◆ What you will do ◆
Update the part of the data that opens with the line containing "Delete the Active" and closes with the line containing "click(960, 694)". Replace "mini calendar" with "small calendar", keep everything else unchanged, and give only those lines.

◆ Data section ◆
********
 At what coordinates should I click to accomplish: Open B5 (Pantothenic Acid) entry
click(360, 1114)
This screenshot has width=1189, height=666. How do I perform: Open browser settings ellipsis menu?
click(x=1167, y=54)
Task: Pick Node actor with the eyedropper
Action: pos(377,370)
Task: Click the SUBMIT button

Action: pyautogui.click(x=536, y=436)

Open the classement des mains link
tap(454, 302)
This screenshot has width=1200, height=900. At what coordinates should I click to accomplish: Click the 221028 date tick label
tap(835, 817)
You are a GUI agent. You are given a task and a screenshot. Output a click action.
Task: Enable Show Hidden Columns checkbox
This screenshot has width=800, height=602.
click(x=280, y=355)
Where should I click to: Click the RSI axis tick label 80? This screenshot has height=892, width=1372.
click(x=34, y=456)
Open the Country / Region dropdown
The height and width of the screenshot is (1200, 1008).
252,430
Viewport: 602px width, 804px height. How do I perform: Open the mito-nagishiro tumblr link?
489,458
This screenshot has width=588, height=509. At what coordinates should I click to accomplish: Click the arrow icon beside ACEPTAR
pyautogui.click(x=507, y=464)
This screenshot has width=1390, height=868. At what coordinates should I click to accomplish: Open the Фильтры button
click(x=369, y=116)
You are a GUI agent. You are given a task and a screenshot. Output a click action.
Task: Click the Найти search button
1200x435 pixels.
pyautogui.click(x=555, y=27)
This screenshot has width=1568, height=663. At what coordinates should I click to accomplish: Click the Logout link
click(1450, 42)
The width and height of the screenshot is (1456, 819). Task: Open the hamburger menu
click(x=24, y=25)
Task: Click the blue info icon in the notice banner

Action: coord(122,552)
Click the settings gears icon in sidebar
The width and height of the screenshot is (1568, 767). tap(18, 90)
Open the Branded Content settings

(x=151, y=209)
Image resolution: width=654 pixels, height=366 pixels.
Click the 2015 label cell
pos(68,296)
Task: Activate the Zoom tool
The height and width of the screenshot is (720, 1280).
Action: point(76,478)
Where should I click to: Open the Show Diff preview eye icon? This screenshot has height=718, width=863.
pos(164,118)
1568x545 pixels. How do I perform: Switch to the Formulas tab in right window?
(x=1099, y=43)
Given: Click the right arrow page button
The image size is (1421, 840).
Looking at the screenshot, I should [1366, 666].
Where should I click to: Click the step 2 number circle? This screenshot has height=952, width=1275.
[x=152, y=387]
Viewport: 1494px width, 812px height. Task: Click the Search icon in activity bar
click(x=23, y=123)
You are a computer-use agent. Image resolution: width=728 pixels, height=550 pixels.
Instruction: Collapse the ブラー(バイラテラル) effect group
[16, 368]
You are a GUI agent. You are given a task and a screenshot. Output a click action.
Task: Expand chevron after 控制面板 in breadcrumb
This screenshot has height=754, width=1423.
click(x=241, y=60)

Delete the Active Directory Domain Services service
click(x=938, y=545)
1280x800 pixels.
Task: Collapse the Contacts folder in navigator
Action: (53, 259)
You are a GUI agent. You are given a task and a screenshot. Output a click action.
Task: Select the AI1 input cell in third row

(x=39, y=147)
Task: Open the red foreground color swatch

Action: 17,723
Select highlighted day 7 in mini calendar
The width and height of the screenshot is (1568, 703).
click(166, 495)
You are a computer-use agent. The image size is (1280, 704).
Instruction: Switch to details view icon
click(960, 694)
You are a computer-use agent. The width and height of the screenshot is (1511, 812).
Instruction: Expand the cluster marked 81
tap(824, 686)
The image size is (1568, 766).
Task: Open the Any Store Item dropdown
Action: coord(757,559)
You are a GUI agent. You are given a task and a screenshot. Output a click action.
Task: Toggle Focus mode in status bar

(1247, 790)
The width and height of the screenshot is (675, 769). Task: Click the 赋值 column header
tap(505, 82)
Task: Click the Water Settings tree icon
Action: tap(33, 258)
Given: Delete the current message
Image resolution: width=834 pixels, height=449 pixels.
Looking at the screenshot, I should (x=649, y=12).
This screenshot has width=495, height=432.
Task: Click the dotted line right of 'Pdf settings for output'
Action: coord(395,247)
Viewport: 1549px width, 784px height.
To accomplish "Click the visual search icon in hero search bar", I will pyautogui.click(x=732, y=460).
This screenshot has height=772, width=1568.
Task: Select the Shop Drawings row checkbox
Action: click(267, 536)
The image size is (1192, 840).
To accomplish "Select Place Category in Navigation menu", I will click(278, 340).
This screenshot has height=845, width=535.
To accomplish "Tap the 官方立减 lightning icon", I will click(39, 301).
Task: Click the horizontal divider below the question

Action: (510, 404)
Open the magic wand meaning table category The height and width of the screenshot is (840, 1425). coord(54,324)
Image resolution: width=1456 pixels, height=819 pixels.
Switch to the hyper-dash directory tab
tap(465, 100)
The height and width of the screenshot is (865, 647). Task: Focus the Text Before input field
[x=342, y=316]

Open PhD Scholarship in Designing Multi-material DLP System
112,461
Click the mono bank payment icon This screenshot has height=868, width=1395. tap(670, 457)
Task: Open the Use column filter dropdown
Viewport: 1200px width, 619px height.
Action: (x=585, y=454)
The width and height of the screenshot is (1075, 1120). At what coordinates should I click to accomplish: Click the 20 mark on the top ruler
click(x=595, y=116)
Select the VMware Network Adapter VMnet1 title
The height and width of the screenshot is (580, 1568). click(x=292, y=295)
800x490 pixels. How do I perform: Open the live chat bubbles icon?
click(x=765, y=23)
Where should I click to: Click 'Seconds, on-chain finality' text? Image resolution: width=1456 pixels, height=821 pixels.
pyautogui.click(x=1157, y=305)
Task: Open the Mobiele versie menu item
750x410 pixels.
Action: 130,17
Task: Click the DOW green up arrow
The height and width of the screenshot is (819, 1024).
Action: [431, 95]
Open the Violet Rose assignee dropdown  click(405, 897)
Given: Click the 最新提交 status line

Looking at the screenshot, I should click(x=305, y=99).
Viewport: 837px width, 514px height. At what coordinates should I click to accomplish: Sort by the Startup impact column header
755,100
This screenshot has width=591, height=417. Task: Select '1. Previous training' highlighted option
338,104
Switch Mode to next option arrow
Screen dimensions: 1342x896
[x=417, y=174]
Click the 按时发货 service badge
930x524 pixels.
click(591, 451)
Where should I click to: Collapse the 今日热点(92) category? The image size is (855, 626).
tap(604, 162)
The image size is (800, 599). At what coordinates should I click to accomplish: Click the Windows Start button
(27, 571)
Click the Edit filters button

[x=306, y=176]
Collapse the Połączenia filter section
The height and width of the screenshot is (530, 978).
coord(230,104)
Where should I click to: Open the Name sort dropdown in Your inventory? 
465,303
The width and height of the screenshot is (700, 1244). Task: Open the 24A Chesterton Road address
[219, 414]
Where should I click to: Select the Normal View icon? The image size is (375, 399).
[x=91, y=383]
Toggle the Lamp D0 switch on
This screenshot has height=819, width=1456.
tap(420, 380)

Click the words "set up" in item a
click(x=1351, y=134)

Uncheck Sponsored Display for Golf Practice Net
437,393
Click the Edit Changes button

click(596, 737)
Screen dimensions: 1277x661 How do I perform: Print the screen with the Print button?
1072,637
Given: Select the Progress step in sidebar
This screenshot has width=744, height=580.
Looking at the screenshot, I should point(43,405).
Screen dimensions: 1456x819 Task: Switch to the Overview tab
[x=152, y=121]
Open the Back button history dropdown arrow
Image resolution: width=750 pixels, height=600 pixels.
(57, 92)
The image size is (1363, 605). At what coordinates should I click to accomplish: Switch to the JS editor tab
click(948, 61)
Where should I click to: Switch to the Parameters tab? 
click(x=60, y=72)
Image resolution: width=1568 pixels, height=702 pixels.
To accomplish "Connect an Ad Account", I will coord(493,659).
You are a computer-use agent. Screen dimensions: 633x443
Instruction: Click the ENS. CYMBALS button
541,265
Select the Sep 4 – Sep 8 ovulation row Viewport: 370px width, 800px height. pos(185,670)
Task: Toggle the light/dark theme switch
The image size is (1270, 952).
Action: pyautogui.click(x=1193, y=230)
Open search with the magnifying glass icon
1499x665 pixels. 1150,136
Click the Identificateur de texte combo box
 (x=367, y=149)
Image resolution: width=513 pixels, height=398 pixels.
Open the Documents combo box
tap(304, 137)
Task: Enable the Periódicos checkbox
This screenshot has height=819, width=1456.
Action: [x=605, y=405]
********
◆ Completed task ◆
Delete the Active Directory Domain Services service
click(x=938, y=545)
1280x800 pixels.
Task: Collapse the Contacts folder in navigator
Action: (53, 259)
You are a GUI agent. You are given a task and a screenshot. Output a click action.
Task: Select the AI1 input cell in third row

(x=39, y=147)
Task: Open the red foreground color swatch

Action: 17,723
Select highlighted day 7 in small calendar
The width and height of the screenshot is (1568, 703).
click(166, 495)
You are a computer-use agent. The image size is (1280, 704).
Instruction: Switch to details view icon
click(960, 694)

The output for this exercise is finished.